Credo ut intelligam.


(ベポ)


キャプテンが見つけた女の子は、よくわからないけれど、キャプテンの知ってる子じゃなくて、それで殺すわけでもなくて、とりあえず地下の倉庫に閉じ込めておく事になった。

初めて見た時は他のクルーがいっぱい見ていてちゃんと見る事が出来なかったけれど、キャプテンの指示で俺が地下に連れて言った時、全然動こうとしないから捕まえて運んだのに、捕まれても全然逃げようと抵抗しないから、もしかしてこいつ、すごい弱いヤツなんじゃないかと俺は思った。

部屋に入れて、俺は鍵を閉めてまた洗濯に戻らないとと思ったのに、はるなはありがとうなんて言うから、俺は変な奴だと思った。
そういえば、こいつ俺が喋ってるのに全然驚かない。クマなのに。
不思議に思って聞いてみれば、変な事を答え出した。人間のほうがこわいだって、クマですいませんって、そう言えなかった。

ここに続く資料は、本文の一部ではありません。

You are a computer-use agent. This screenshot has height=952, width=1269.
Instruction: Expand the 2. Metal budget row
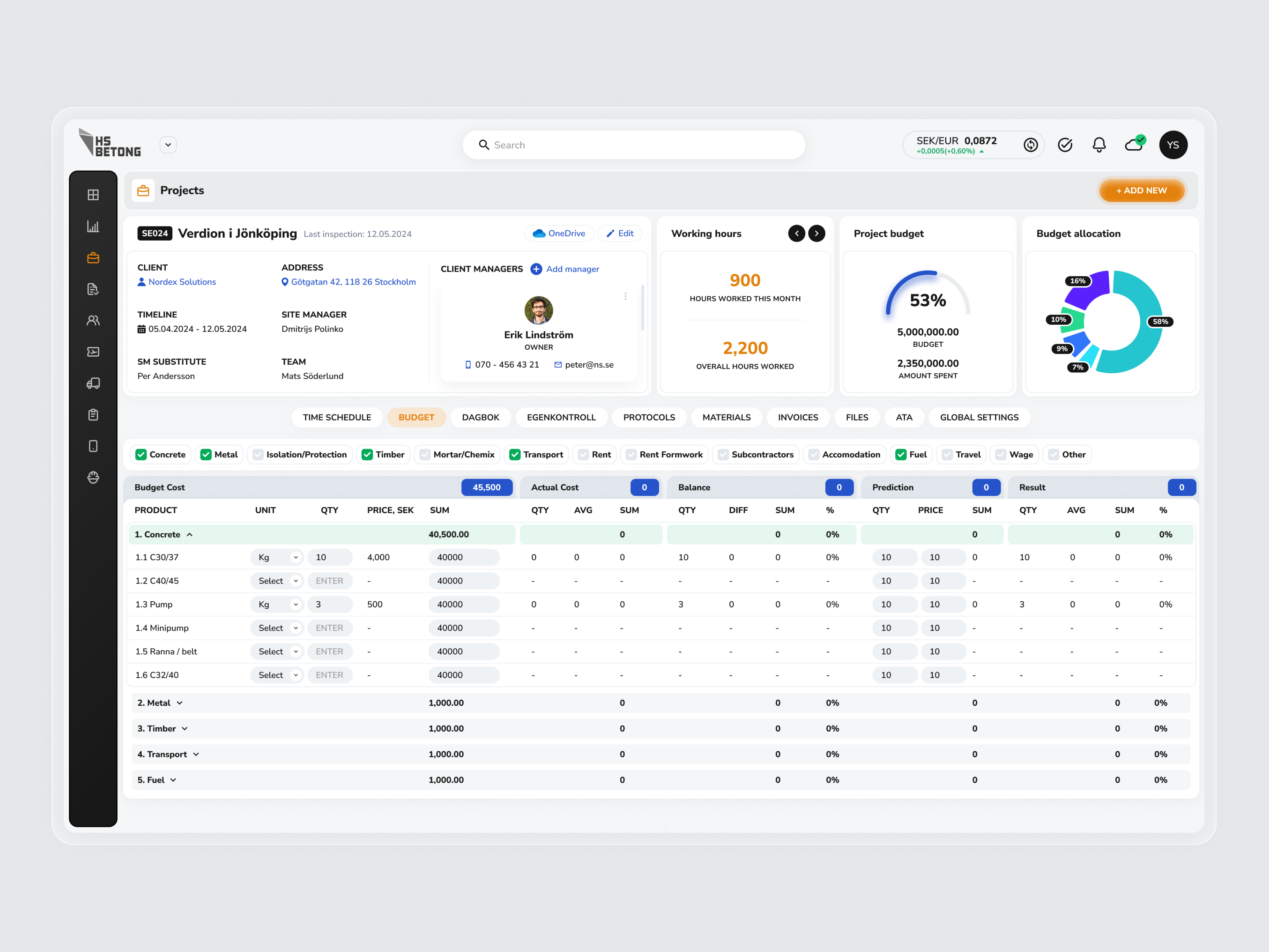click(180, 703)
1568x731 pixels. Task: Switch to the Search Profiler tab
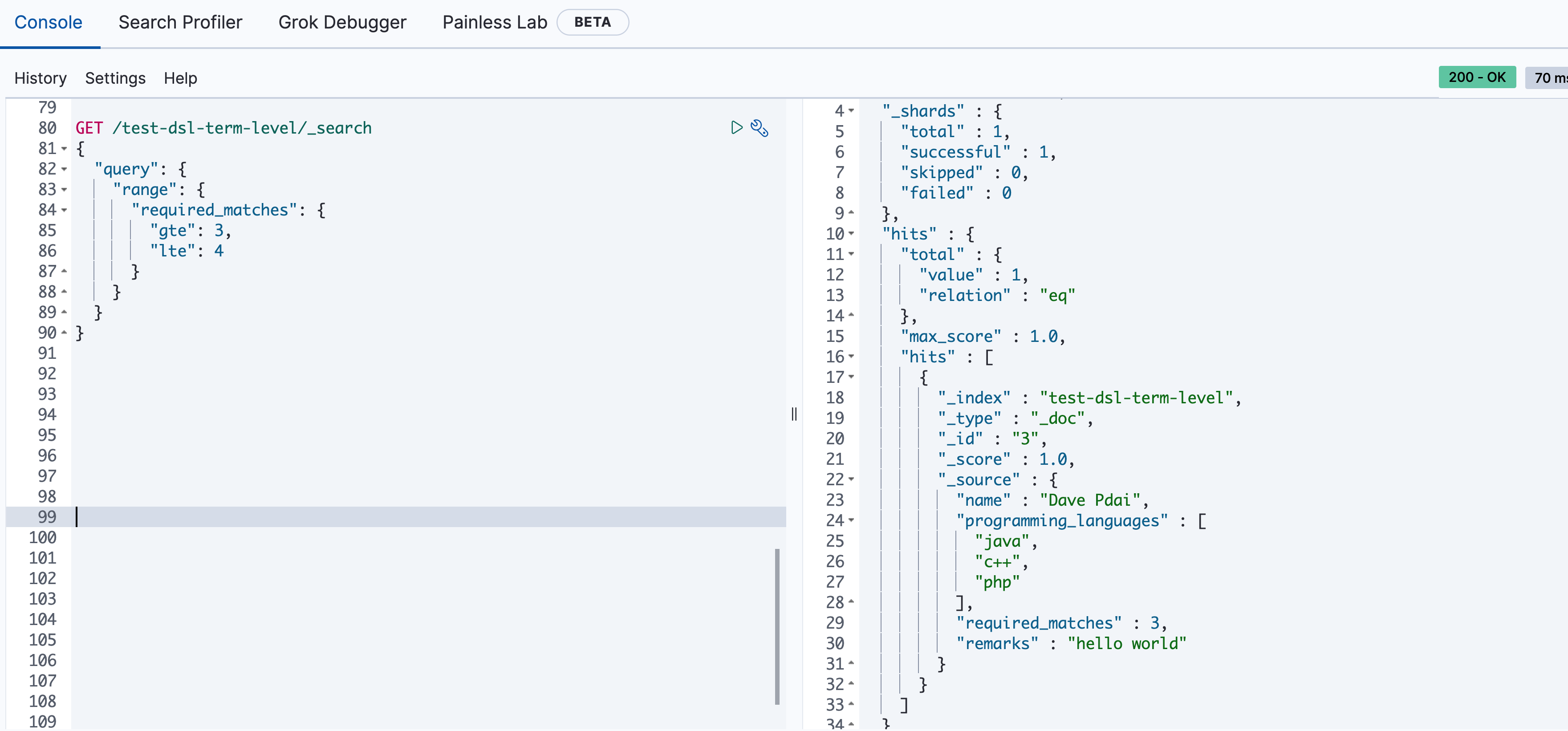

それに、はるなは俺が優しいやつだと言ってきた。何もしてないのにそんな事を言うなんて、こいつやっぱり海賊じゃないな、と考えてもみたけれど、前にも憶測で判断するなってキャプテンに怒られたばかりだから、それをそのままキャプテンに言う事は出来なかった。
でも、なんとなくだけど、優しいって言ってくれた時のはるなの目は、すごく好きだった。
どう言葉にしていいのかわかんなかったけど、はるなは、俺のことをすごくまっすぐ見ていた。ぎこちない顔で眉は下がってて変な笑顔だったけれど、威嚇してる匂いなんてしなかった。
たぶん本当に、俺の事優しいやつだとおもってるんだ。


キャプテンに渡された鍵で厳重に閉めたことを確認して、甲板にあがって、洗濯物を干しているとき、キャプテンがペンギンとはるなの食事の話をしているのが聞こえた。

「食わせますか?」
「いい、餓えてる方が抵抗する力もでねェし楽だ」

そんな二言が聞こえて、キャプテンははるなにご飯をあげないんだ、というのがわかった。
なら、自分の分をあげても良い気がして、明日の朝ご飯をあげようと俺は思った。はるなが海賊じゃない事を知っているのは自分だけだから、きっと俺しかあげる奴もいないはずだ。


「ベポ、あの女どうだった?」

そしたらシャチが、口先だけすごく興味深そうに笑いながら、濡れた服をバサリと広げて紐に掛けて言ってくる。
風が気持ちよかったから、俺は機嫌よく答えた。

「いい子だった」

言ってみると、シャチはふと笑っていた口を止めて、ぽかんとこちらを見あげてきた。

「なんだそれ……なんか喋ったのか?」
「ちょっとだけ、でも、おれアイツ好き」
「好きって……マジで言ってんの?」
「うん」
「はぁー、いや、……言わねえけど、さ……」

どうして、その時シャチが困った様にうーんと唸ったのか、俺にはわからなかった。
でも、はるなが良い奴だってことを知っているのは俺だけなんだなと思うと、しょうがないなと思ったし、なんだか少し嬉しかった。
はるなは俺が優しいって言う、俺もはるなが優しいってわかる。
それは不思議な秘密のようだった。


「……あまり入れ込むなよ、ベポ」
「ペンギン」

俺とシャチの間に、キャプテンと話を終えたのか、ペンギンが入ってきた。
ペンギンもシャチみたいに口先だけきゅって閉めて、少し厳しい声で言う。

「情けをかける必要なんてない」
「そうだな、うん……そういう事だ、ベポ」

どういう事だろう、そう思ったけれど、二人ともはるなと話した事がないからしょうがないや、と考えた。別に、なさけ、とかそういうんじゃないとも思ったけれど、人間が怖いって言ってくれたはるなは、人間じゃない、俺がこわくないってはっきり言ったのだから、俺だって、はるなが怖くもなんともなかったのだ。

「ペンギン、おれはるないいやつだと思う」
「……そうか」

ペンギンは、シャチの時とは違って、少しだけ考え込むように口を閉じてしまった。